5 Essential Items for Surviving After School Sports Programs

read more

Stuck in your car and it is sub zero out – what you need to know!

When you read that it’s colder in MA than it is in Fairbanks, Alaska you start to think how you can possibly stay warm when you’re outside.  But even worse, what would happen if you’re stuck in a traffic jam on I-95 behind a jack-knifed tractor trailer and trapped in your car for an hour, or two or even three?  That’s exactly what happened to some people last year and it’s a distinct possibility of it happening this weekend when temps are near 0 degrees.

Here’s what you need to know to be prepared:

Stay with your car.  You might be tempted to walk and find help but unless there is a building that you know is occupied within your sight, don’t leave your car.  When help arrives it will add more time to your rescue if you’re not with your car.  If you don’t have flares to set, tie a bright piece of cloth on your car to alert anyone passing by.  Be sure to bundle up with extra layers, especially on your toes and fingers, and try to move around any way you can – clapping your hands, moving your legs, etc.

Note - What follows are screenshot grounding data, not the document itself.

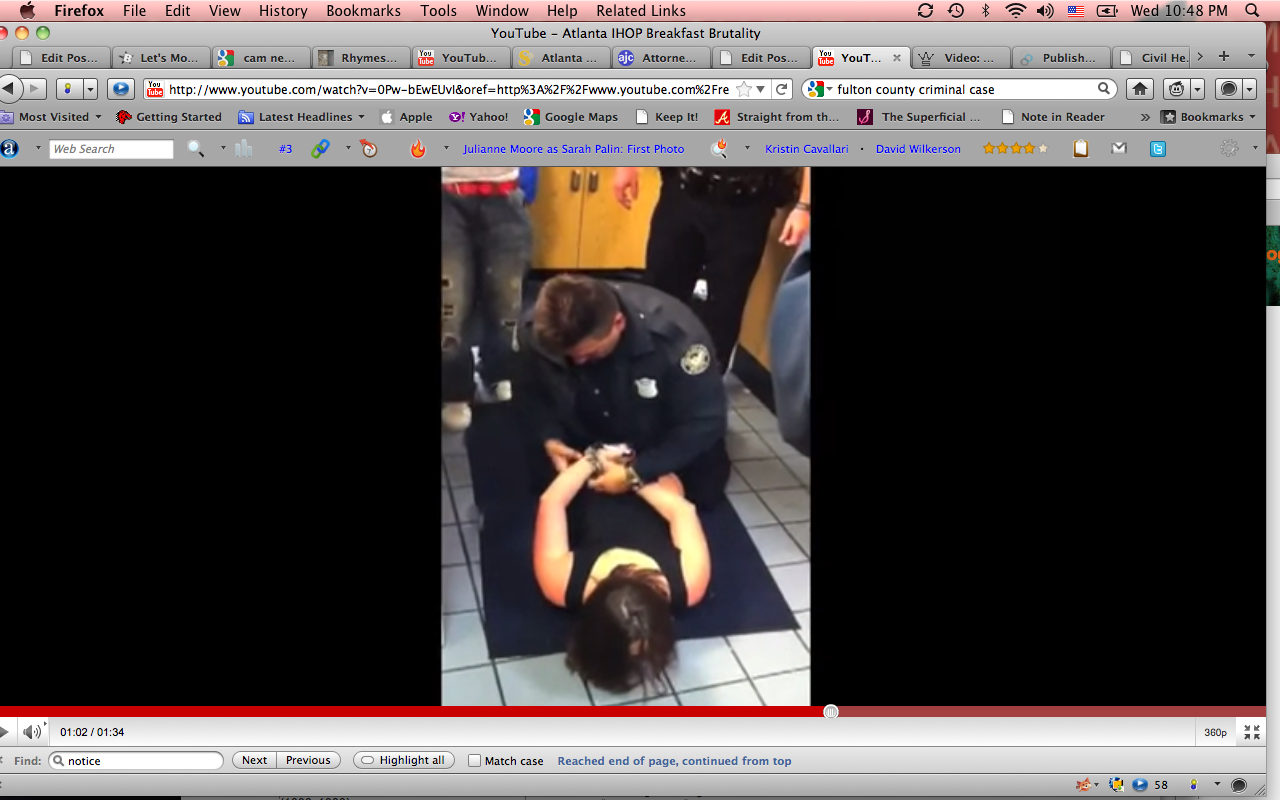This screenshot has width=1280, height=800.
Task: Open a new tab with plus button
Action: coord(1223,57)
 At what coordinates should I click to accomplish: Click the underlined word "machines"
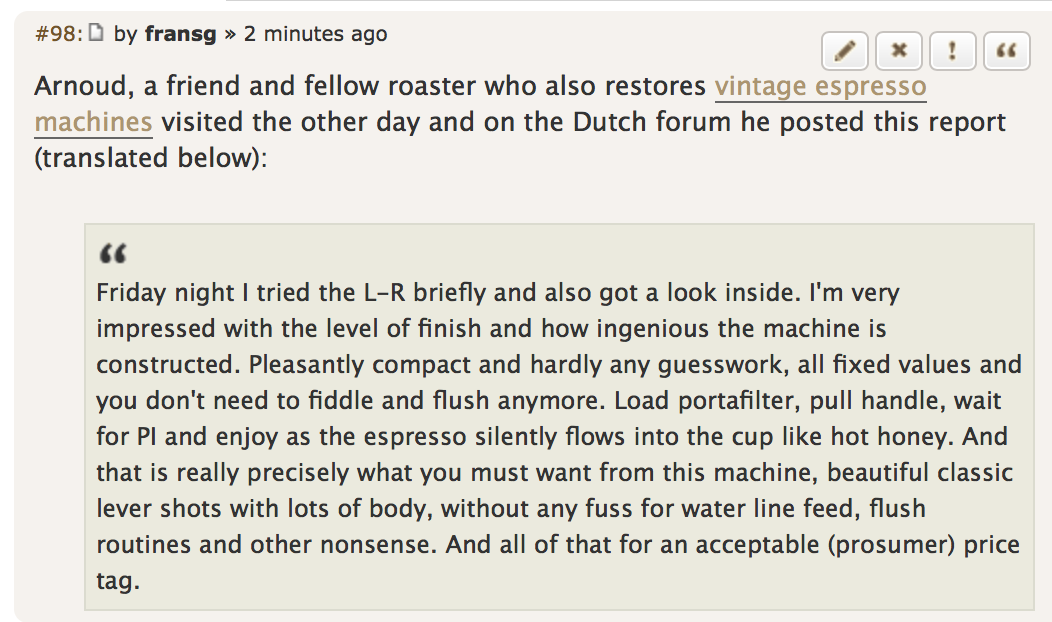point(93,122)
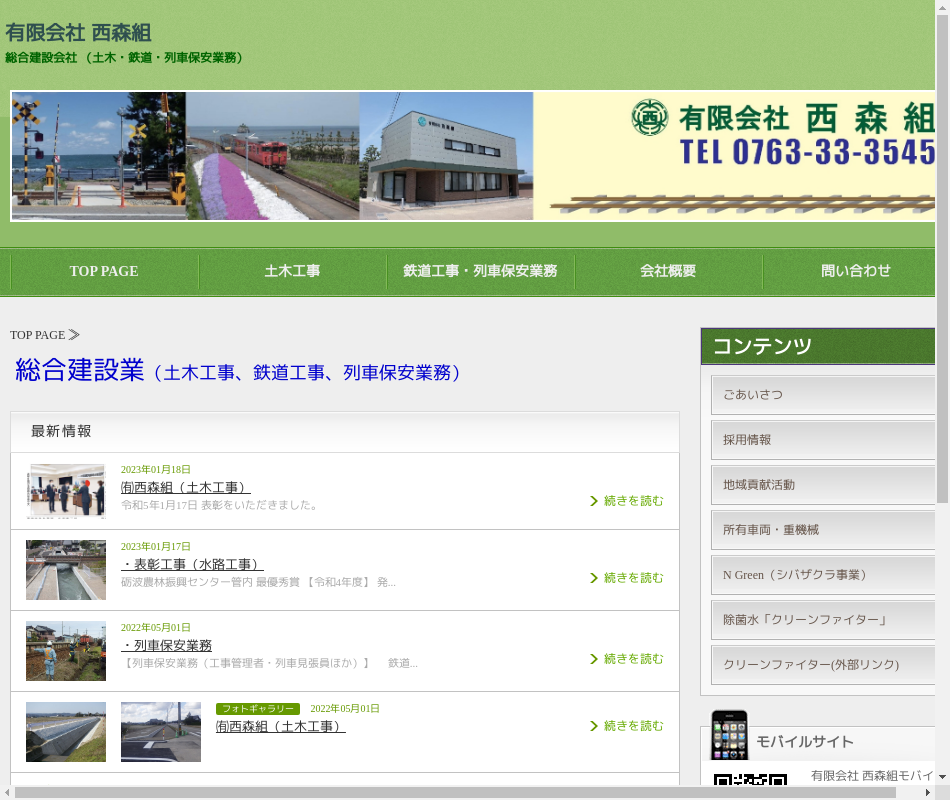
Task: Open 採用情報 in the contents sidebar
Action: click(x=822, y=440)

Pack supplies – If you live in a blizzard-prone area, always keep your car stocked with emergency items including flares, a shovel, extra blankets and socks, a pocket knife, a hand crank radio, an extra cell phone, a bottle or canteen to hold water, matches or a lighter and some candles (with a tin can to burn the candles in), dried snack including jerky, candy and peanut butter crackers and a First Aid kit.  If you have a baby, include extra formula and diapers.

Avoid CO poisoning – While you might want to keep the car running for heat, only do so about 10 minutes every hour to avoid running out of gas.  Make sure there is no snow blocking the tail pipe and keep one window open a crack to avoid carbon monoxide poisoning.  Be sure the window is opposite from the way the wind is blowing to avoid snow blowing into the car.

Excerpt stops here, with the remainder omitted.